Entries of extracted data ▸
= Beginning of Section =
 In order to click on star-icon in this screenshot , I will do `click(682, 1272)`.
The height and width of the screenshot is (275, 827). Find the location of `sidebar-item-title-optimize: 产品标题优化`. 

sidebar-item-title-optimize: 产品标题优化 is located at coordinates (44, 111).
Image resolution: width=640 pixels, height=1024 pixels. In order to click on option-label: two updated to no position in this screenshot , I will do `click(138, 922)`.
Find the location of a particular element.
= End of Section =
= Beginning of Section =
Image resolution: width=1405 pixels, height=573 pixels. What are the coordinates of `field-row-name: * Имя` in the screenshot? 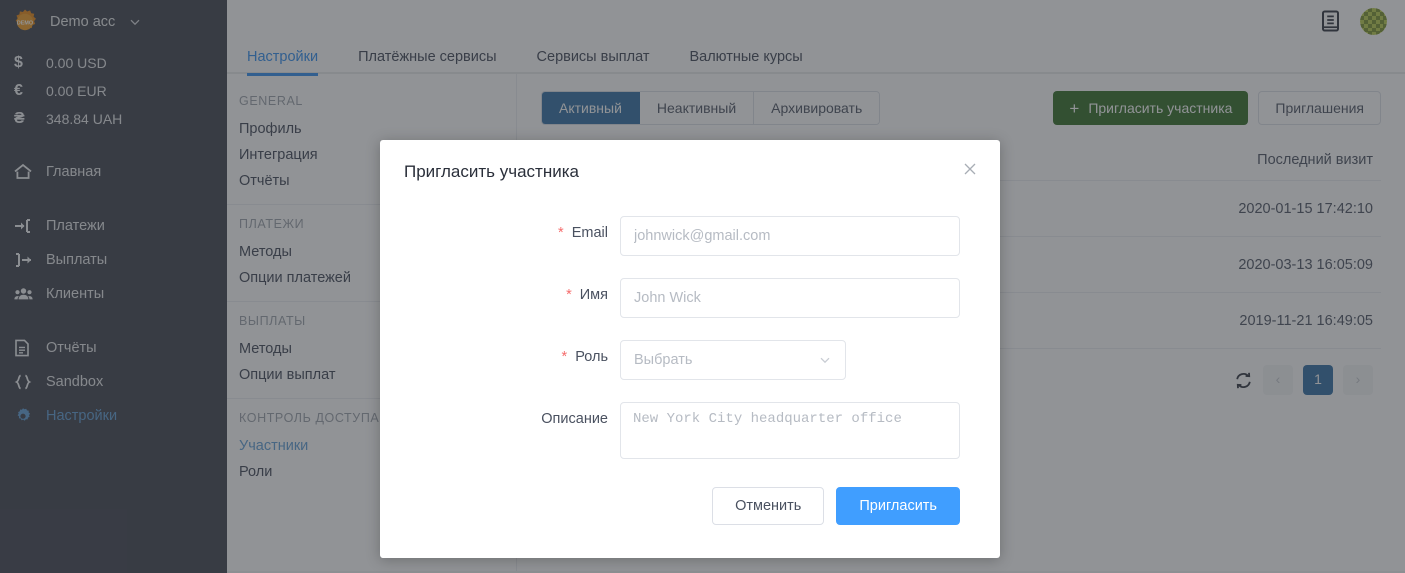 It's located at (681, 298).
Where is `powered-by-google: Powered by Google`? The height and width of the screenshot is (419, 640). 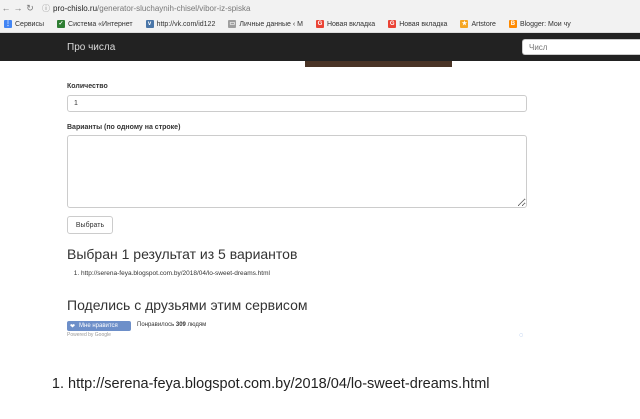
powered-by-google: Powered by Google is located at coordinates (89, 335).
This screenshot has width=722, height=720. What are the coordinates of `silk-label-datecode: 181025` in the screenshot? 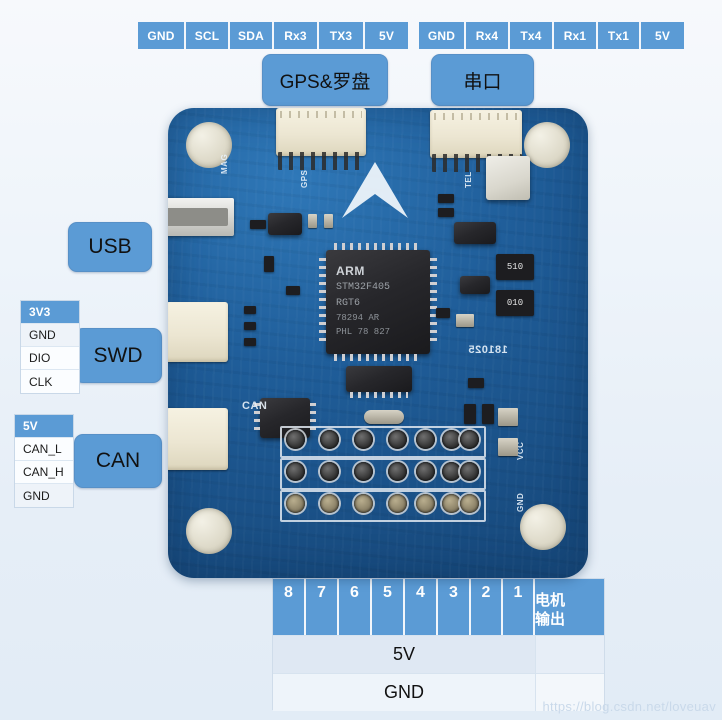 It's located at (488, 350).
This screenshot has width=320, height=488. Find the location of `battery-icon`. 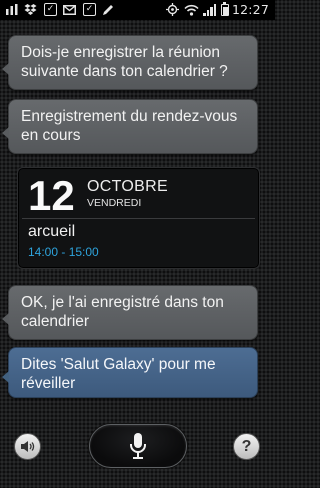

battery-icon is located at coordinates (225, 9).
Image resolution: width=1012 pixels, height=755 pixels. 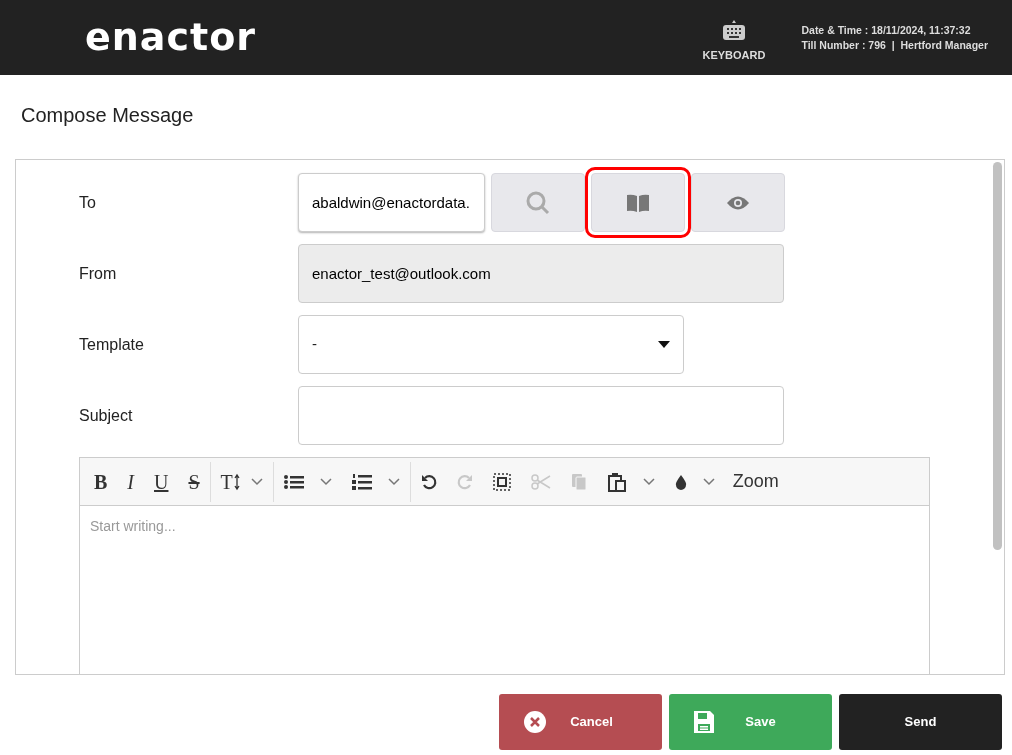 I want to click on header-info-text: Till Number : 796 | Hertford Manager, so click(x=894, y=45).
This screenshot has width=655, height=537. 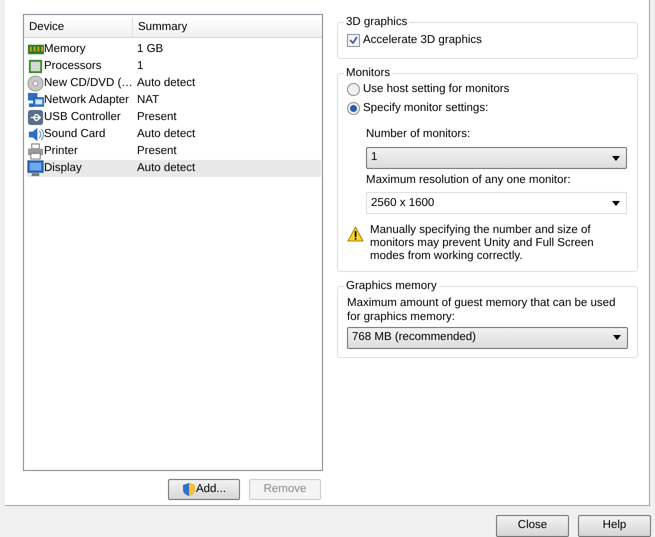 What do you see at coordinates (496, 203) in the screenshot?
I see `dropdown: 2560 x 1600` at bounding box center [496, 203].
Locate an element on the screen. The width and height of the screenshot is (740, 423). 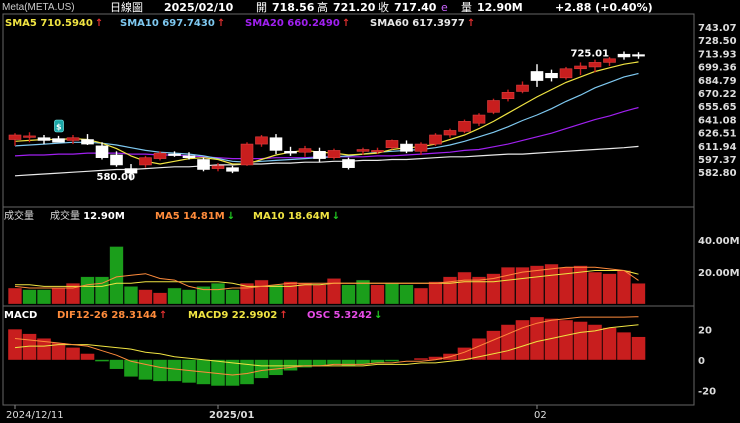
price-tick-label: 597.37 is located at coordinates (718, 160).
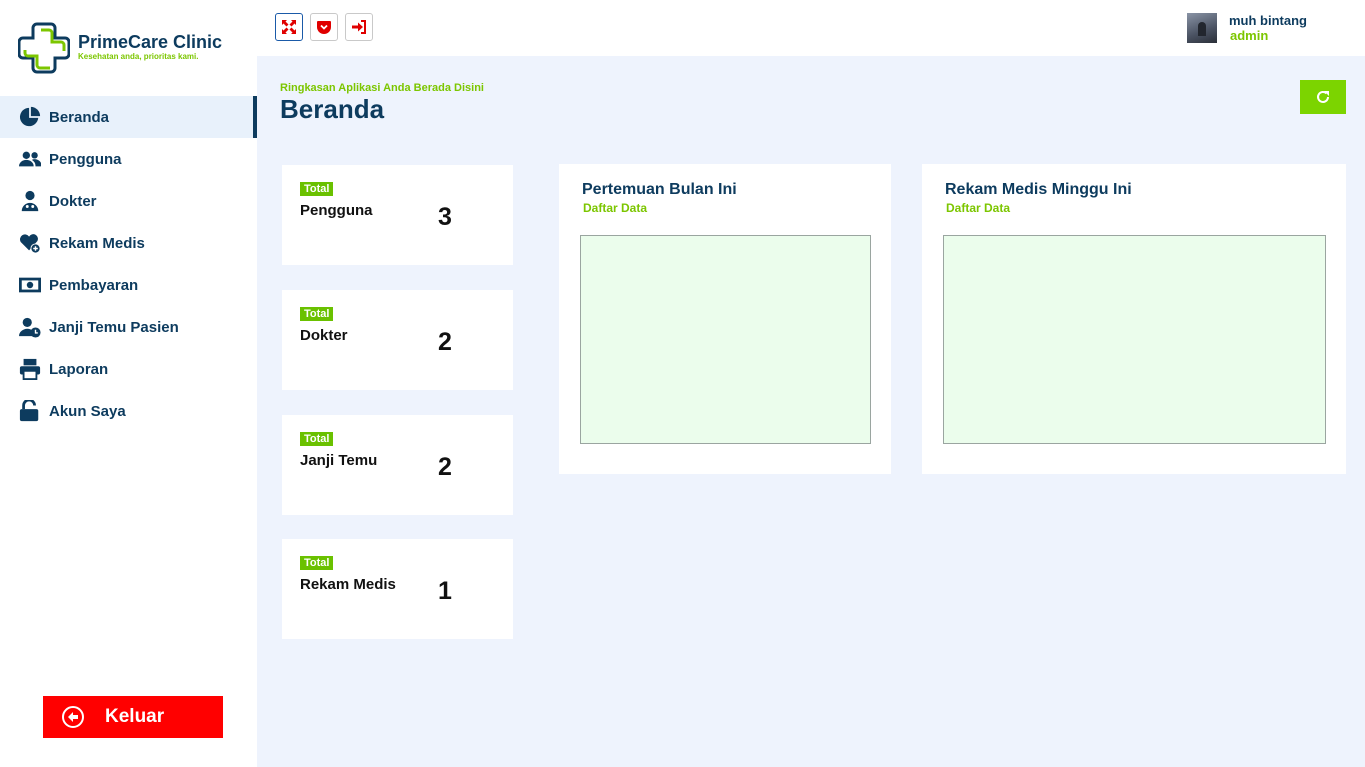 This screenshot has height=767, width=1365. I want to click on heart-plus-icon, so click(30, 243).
= End of Section =
Can you repeat the data word for word, starting at the line that contains "Locate an element" and ending at the line that contains "This screenshot has height=767, width=1365.", with the pictures left out?

Written reply ▸
Locate an element on the screen. The width and height of the screenshot is (740, 423). 
price-tick-label: 597.37 is located at coordinates (718, 160).
 This screenshot has height=767, width=1365. I want to click on heart-plus-icon, so click(30, 243).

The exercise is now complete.